--- JOB A ---
In the forum thread, what do these posts state?
(i) How many coyotes did Sask hunter send to NAFA?
(ii) What price range does saskcoyote mention for this year?
(iii) About how many coyotes has bearhunter shot with the "Rice Burner"?

--- EXCERPT PROVIDED ---
# 2011-2012 pics



## Sask hunter (Sep 11, 2008)

Here is some of the coyotes I got this year. The bottom picture was taken in early January before I sent these 6 to NAFA. It has been a funny year this year. My call in average is about the same as usual (1:3 or 1:4) but I have called in mainly singles this year. Oh well less get educated that way. I also included a picture of my first double of the year.


----------



## bearhunter (Jan 30, 2009)

nice looking coyotes :thumb:


----------



## saskcoyote (Dec 30, 2006)

Yo, Sask hunter: Nice lookin' dogs. Glad to see you're stackin' 'em up. Looks like you're doing a good job on the stretchers. They'll fetch a good buck this year with prices hovering around the $70-$80 mark.

What about you, Bearhunter? How's your season going with that 17-204? The more I check it out, the more I'm finding guys who are getting into them. I've whacked dogs this season with the .17 and the .204 so a combination of both would be a hoot.

I used to know a guy named Kdog, fellow had a Big V, if I recall. I -- and I'm sure a lot of guys who drop in here once in a while -- would be interested to see how a full season has worked out with the V. Gosh, I hope a coyote didn't get him because he got into a tight spot shooting a .204 that just isn't big enough for 'yote hunting.

Would like to hear some good stories from all the guys because I don't have any good ones to tell you.

Good luck, shoot straight. Saskcoyote.


----------



## bearhunter (Jan 30, 2009)

saskcoyote. this year has been TOUGH!!. not even comparable to the last 3. been hearing the same thing from all over. 
no complaints about the "Rice Burner". only troubles have been with "up the pooper" shots. straight on and broadside have been SPECTACULAR :thumb: have only shot about 40 with it but have only had 1 bad exit. (high throght shot,came out back of neck).
i at one time also figgered the .17's were PD guns. with the new (great) bullets out now,things have changes  
no more sewing fur (unless i go out hunting with?? :roll: ) i swear to GOD he shoots em with a RPG oke: i would not be afaid of shooting a straight up 17 rem with a good bullet.
if your thinking 17-204, pm me and i'll send you my smith's #


----------

--- MATERIAL ---
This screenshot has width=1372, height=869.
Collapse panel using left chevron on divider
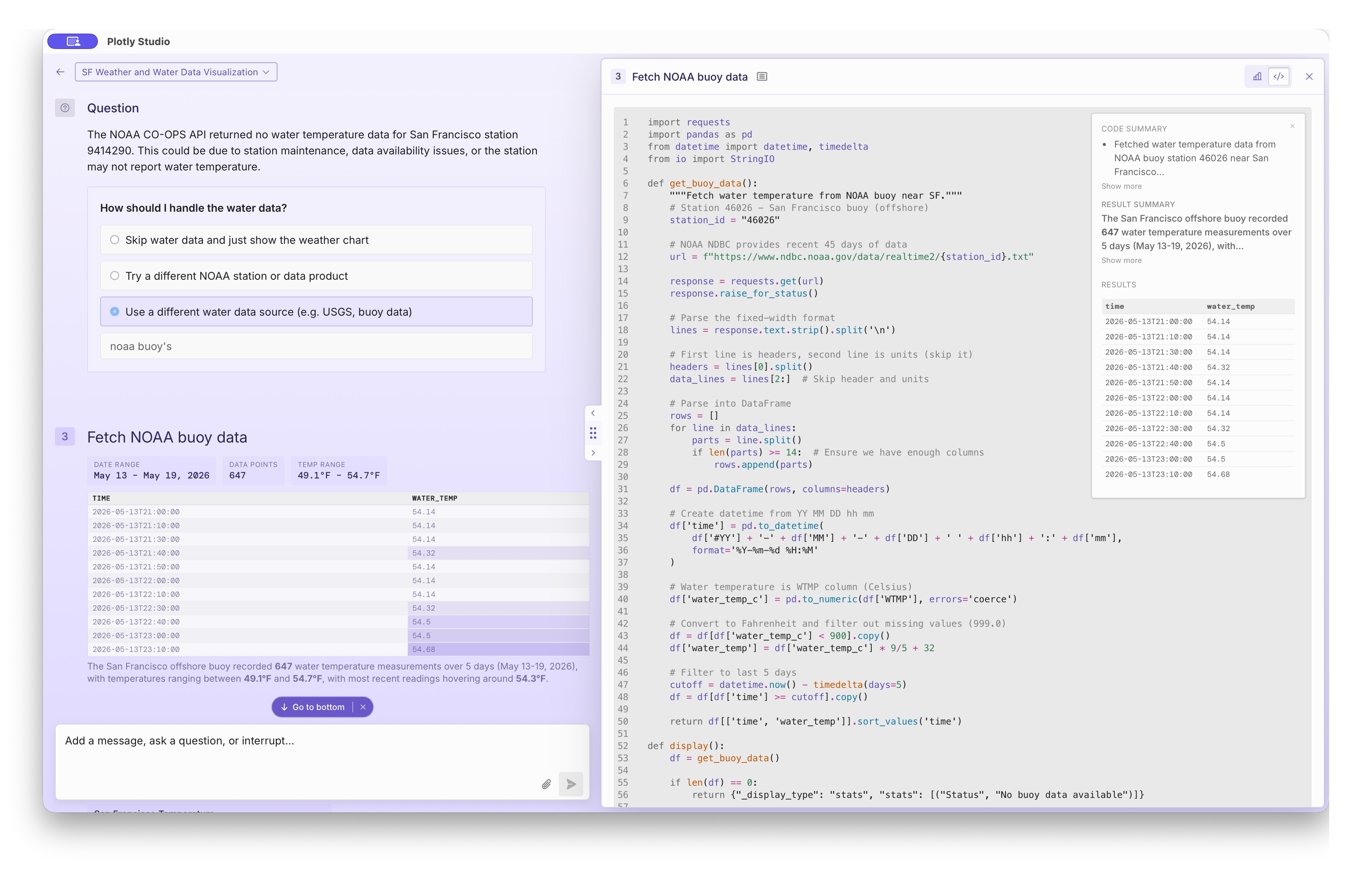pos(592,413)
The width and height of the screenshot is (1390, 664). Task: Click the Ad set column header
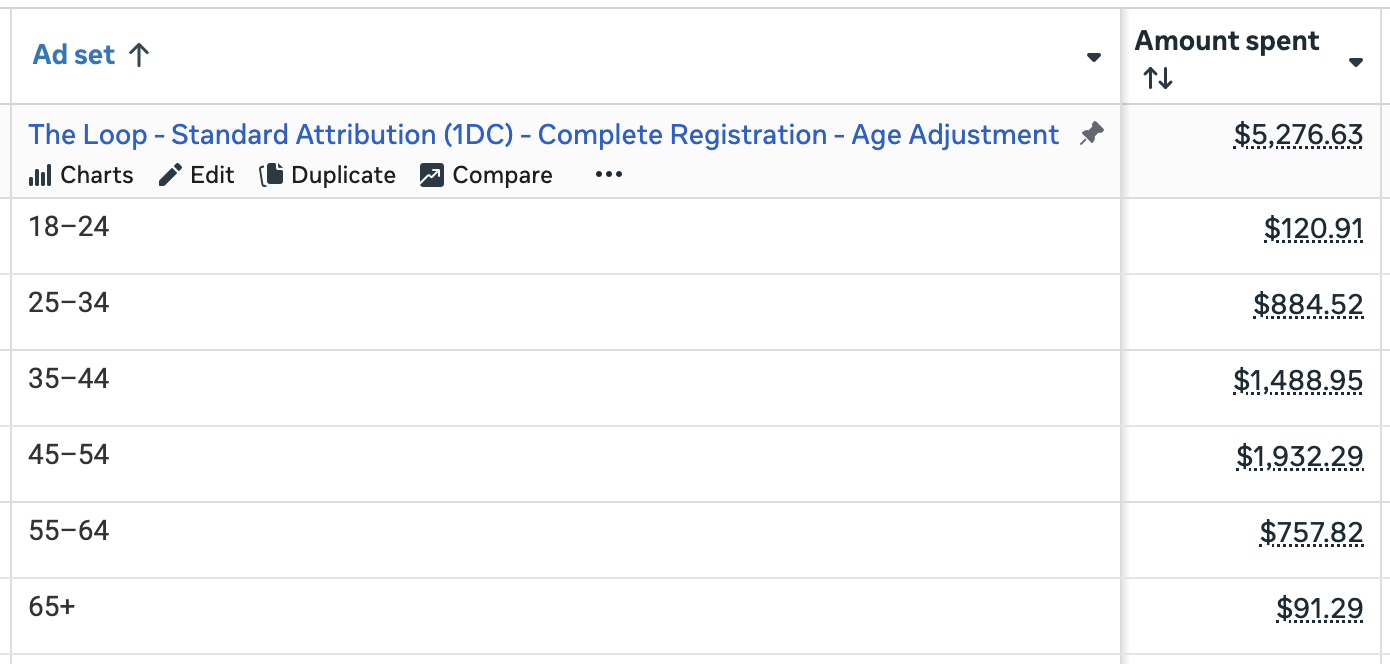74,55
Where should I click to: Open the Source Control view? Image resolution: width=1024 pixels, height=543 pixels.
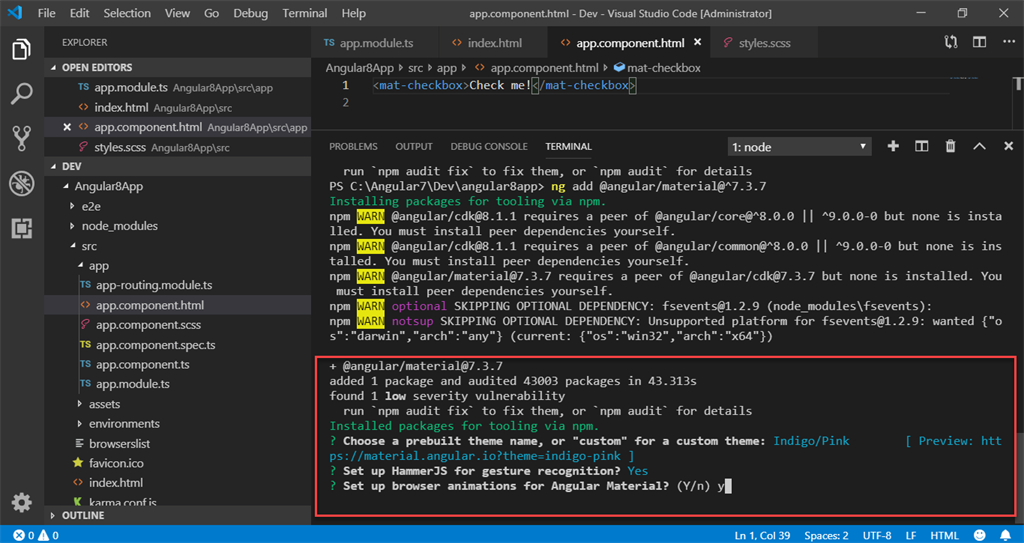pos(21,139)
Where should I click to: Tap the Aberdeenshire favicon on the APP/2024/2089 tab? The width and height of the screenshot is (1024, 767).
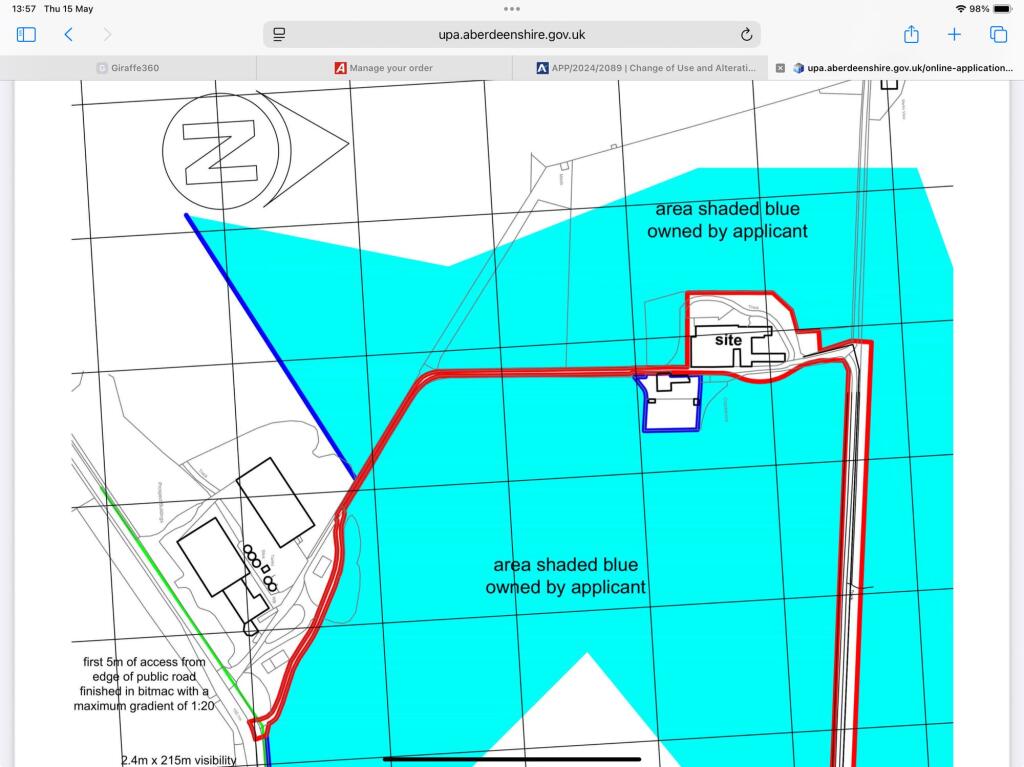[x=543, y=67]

--

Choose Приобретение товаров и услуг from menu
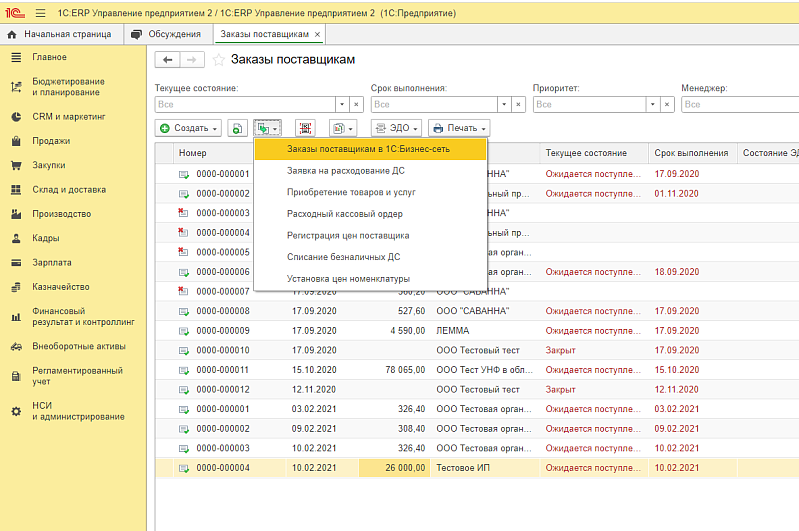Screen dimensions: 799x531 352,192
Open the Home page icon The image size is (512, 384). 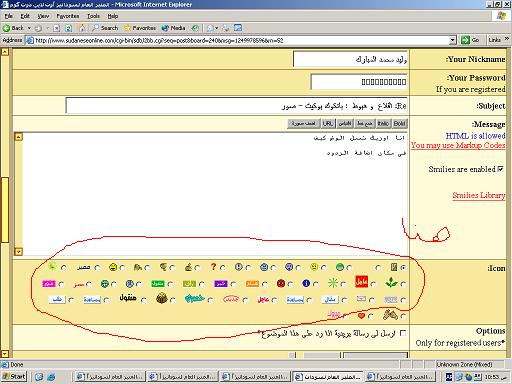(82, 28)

--- JOB B ---
Can you rewrite the entries from the line that contains "The width and height of the screenshot is (1390, 664)." through the line that contains "[x=543, y=67]", requests included, adding 16 to every coordinate in the answers and leaving the pictures out?

--- FINAL RESULT A ---
(i) 6
(ii) $70-$80
(iii) About 40

--- FINAL RESULT B ---
The width and height of the screenshot is (1390, 664). Task: Click the Ad set column header
90,71
Where should I click to: Open the Source Control view? Image resolution: width=1024 pixels, height=543 pixels.
pos(37,155)
Where should I click to: Tap the Aberdeenshire favicon on the APP/2024/2089 tab? The width and height of the screenshot is (1024, 767).
[x=559, y=83]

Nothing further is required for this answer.